> What this task involves
Your answer should be one number, the count of lines in the data that hold "اخبار".

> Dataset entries

Start of Block

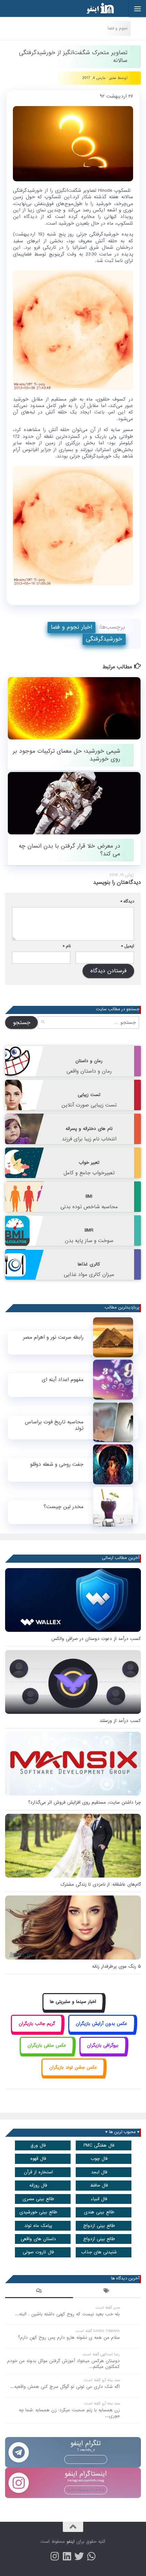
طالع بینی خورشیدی (38, 2212)
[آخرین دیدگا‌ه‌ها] (39, 2291)
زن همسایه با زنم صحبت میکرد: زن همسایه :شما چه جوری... (69, 2413)
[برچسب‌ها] (107, 2291)
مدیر (112, 78)
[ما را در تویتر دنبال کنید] (79, 2556)
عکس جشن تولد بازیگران (73, 2067)
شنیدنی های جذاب (99, 2252)
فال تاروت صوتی (38, 2252)
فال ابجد (99, 2172)
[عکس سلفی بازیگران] (47, 2053)
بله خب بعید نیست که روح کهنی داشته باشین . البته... (67, 2314)
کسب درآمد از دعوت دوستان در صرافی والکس (96, 1638)
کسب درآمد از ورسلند (120, 1720)
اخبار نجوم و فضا (71, 627)
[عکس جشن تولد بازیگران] (73, 2074)
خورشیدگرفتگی (104, 639)
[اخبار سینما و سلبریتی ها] (73, 2009)
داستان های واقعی (38, 2239)
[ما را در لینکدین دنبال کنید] (67, 2556)
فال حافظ (99, 2185)
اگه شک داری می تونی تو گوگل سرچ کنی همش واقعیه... (65, 2386)
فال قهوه (38, 2158)
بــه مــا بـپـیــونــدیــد (85, 2459)
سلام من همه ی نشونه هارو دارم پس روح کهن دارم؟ (69, 2337)
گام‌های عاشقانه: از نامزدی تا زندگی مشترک (100, 1884)
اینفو (71, 2541)
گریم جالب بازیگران (37, 2023)
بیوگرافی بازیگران (102, 2045)
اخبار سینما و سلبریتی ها (73, 2001)
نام (67, 946)
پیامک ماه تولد (38, 2225)
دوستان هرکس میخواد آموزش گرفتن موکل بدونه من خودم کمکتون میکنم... (63, 2363)
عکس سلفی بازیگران (47, 2045)
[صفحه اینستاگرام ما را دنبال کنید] (54, 2556)
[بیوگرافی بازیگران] (102, 2053)
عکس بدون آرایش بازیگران (101, 2023)
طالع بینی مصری (38, 2199)
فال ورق (38, 2145)
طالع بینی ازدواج (99, 2225)
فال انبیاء (99, 2199)
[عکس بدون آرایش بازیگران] (101, 2031)
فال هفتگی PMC (99, 2145)
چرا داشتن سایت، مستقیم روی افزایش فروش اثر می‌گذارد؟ (84, 1802)
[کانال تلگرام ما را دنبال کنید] (91, 2556)
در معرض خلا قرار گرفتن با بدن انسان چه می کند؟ (69, 850)
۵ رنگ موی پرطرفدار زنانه (116, 1966)
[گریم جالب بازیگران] (37, 2031)
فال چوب (99, 2158)
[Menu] (137, 8)
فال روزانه (38, 2185)
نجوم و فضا (117, 28)
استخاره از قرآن (38, 2172)
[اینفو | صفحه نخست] (95, 8)
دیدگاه (127, 901)
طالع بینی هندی (99, 2212)
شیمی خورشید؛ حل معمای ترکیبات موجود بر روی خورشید (66, 755)
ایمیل (127, 946)
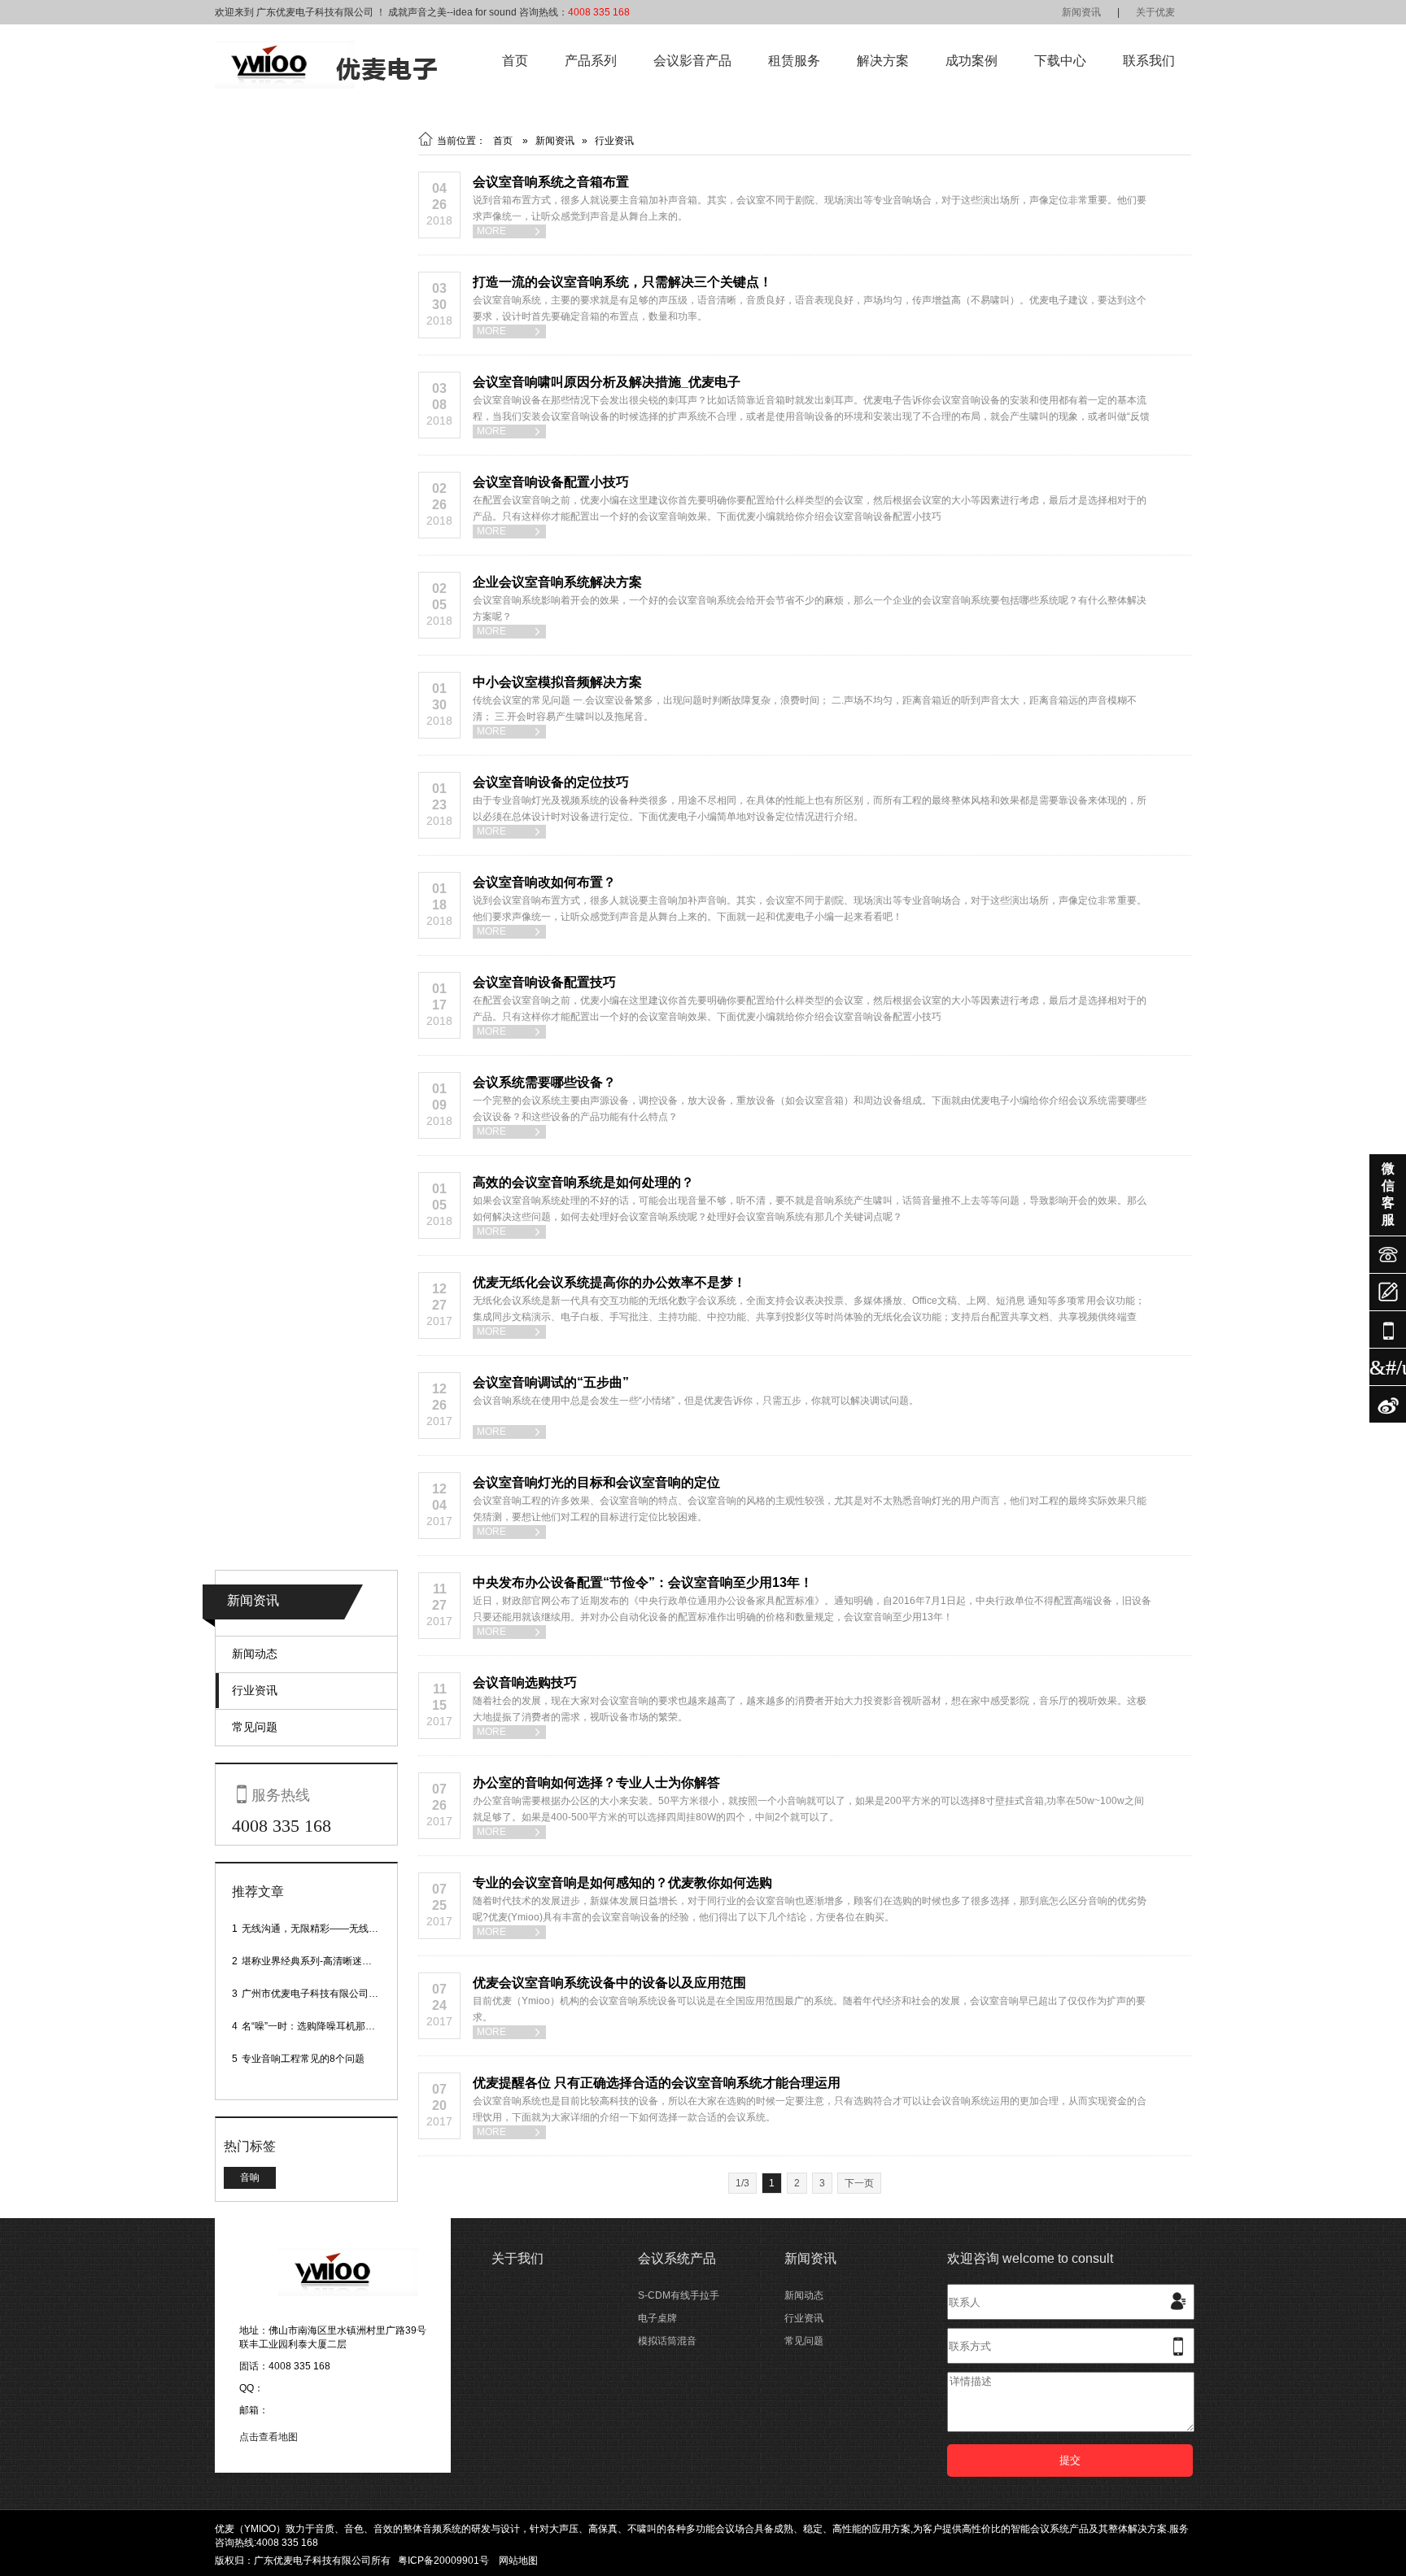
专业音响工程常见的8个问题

End of Block

> Task answer
3